[LESETEXT]
........

# taz.de -- Debatte um das N-Wort: Woher kommt diese Obsession?
> Satire oder Zitat werden oft als Entschuldigung für die Verwendung des
> N-Wortes genutzt. Doch warum wollen einige Worte nutzen, die andere
> verletzen?
IMG Bild: Auch mittelmäßige WG-Partys sind keine Rechtfertigung, das N-Wort mitzugrölen
Eigentlich wollte ich über Liebe, Dates und Issa Raes Hochzeit schreiben,
aber die Obsession nicht-Schwarzer Menschen, das N-Wort zu sagen, zwingt
mich mal wieder, aus meiner Liebesblase herauszutreten.
Die Kanzlerkandidatin der Grünen, [1][Annalena Baerbock, nutzte in einem
Interview das rassistische „N-Wort“] und entschuldigte sich daraufhin auf
Twitter. Direkt danach gingen die Diskussionen los. Ich als offizielle
Vertreterin der Anna Dushimes, die in Berlin wohnen und eine taz Kolumne
schreiben, möchte mich nun dazu äußern.

........

[INHALT DER EINTRÄGE]
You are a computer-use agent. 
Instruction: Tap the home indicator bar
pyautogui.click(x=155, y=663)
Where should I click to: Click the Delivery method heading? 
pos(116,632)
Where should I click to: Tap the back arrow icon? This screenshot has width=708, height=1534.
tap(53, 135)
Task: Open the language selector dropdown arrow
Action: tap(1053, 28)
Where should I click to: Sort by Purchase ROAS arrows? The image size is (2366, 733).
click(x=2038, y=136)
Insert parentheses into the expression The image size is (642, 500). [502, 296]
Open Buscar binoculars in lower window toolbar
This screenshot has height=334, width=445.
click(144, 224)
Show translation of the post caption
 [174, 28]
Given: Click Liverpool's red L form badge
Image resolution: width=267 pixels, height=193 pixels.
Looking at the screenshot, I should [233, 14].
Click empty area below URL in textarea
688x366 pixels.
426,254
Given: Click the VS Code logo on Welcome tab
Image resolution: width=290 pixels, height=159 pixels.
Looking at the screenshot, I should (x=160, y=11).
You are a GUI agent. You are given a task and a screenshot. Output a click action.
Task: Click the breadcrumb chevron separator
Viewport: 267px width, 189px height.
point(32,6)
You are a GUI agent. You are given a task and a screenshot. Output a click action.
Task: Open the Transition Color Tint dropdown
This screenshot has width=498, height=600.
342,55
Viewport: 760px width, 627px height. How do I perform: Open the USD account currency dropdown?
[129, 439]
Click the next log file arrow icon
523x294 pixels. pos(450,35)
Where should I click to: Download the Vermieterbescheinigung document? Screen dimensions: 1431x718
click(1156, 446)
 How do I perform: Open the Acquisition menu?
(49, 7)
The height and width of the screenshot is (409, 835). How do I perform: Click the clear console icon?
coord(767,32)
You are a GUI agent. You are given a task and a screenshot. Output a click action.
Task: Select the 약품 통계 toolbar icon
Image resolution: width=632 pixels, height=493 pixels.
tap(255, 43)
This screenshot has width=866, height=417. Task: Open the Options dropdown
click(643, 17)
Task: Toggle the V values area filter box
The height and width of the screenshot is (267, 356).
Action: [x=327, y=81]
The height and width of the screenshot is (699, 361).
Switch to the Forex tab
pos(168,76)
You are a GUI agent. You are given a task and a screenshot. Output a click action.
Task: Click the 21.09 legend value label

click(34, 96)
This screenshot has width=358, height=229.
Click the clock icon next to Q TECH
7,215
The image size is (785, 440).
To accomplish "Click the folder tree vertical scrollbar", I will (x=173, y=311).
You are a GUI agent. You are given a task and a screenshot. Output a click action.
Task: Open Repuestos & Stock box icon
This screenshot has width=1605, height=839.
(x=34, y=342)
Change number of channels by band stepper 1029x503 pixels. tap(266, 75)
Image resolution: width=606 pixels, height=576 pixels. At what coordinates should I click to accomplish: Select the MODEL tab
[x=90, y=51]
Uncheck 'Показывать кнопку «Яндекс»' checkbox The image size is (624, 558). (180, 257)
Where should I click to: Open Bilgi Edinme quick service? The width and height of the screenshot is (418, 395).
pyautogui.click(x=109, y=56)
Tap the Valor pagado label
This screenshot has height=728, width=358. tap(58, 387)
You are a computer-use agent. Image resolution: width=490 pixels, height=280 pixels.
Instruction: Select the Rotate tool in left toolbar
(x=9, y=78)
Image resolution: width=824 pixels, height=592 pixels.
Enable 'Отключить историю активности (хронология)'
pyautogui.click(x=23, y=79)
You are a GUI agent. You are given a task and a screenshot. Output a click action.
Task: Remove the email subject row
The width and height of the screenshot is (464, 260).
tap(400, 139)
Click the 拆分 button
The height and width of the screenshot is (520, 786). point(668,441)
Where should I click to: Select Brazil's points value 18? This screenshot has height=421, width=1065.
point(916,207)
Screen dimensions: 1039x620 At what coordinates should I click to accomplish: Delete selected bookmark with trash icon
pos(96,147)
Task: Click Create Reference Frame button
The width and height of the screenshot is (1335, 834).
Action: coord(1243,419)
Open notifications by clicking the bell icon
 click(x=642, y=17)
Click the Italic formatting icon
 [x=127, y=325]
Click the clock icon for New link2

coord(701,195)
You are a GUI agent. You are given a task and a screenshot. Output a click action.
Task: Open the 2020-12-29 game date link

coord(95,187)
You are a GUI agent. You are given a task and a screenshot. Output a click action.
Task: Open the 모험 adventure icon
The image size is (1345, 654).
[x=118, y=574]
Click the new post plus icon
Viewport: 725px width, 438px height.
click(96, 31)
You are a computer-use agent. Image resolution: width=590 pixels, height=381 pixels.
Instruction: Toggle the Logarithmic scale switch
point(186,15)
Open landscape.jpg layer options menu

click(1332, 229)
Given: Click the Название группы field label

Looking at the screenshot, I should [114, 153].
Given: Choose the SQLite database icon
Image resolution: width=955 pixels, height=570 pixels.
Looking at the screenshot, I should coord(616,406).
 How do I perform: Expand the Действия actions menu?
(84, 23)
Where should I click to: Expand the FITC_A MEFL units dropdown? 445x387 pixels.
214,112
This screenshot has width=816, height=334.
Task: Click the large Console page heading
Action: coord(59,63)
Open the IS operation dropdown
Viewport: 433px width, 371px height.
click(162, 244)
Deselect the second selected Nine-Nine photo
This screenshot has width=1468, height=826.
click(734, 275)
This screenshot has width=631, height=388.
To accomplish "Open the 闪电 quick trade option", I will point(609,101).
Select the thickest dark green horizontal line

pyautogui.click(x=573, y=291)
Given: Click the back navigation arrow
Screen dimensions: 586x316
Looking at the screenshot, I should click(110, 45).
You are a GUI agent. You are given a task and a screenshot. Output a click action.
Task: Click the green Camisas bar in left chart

........

[AUFGABEN]
**A)** Wo entschuldigte sich Annalena Baerbock laut dem Text über die Debatte um das N-Wort?
**B)** Fassen Sie den Text über die Debatte um das N-Wort in zwei Sätzen zusammen.
Stützen Sie sich ausschließlich auf den Text.

[AUSFÜHRLICHE LÖSUNGEN]
**A)** Auf Twitter.

**B)** Der Text fragt, warum einige Menschen Worte wie das N-Wort nutzen wollen, obwohl diese andere verletzen, und nennt Satire oder Zitat als häufige Entschuldigungen dafür. Er berichtet, dass die Kanzlerkandidatin der Grünen, Annalena Baerbock, das N-Wort in einem Interview nutzte und sich daraufhin auf Twitter entschuldigte, worauf direkt Diskussionen losgingen.